(Pixel coordinate grounding data)
+ + + + +

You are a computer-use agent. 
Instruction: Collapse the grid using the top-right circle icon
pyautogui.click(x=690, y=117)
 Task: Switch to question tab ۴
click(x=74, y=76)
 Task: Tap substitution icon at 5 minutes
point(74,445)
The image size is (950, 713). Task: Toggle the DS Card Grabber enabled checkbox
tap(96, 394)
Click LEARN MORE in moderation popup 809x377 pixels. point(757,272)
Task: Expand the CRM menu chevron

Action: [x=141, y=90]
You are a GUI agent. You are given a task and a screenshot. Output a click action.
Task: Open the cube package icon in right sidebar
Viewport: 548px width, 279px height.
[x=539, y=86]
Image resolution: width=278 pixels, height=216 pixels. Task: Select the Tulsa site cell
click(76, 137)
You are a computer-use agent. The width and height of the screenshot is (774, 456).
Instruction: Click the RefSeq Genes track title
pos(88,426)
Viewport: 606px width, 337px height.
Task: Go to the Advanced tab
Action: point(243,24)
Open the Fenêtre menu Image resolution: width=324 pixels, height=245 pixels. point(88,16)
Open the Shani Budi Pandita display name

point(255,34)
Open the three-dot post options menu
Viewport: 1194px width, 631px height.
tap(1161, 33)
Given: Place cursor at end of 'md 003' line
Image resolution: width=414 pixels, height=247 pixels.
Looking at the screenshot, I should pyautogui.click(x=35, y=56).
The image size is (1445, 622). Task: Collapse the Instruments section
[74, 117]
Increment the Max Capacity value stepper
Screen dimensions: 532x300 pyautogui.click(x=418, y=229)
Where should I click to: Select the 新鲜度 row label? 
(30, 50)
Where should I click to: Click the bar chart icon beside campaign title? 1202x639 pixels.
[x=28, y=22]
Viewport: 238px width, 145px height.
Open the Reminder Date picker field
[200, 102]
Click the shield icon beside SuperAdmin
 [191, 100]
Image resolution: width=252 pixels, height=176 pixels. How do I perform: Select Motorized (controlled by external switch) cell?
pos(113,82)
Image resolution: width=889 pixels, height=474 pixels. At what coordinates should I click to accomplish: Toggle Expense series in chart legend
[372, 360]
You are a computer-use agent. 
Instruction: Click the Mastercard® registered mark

+ + + + +

If a line in the records above contains the word "agent", copy it.

## ANSWER
You are a computer-use agent. 
You are a GUI agent. You are given a task and a screenshot. Output a click action.
You are a computer-use agent. The width and height of the screenshot is (774, 456).
You are a computer-use agent. 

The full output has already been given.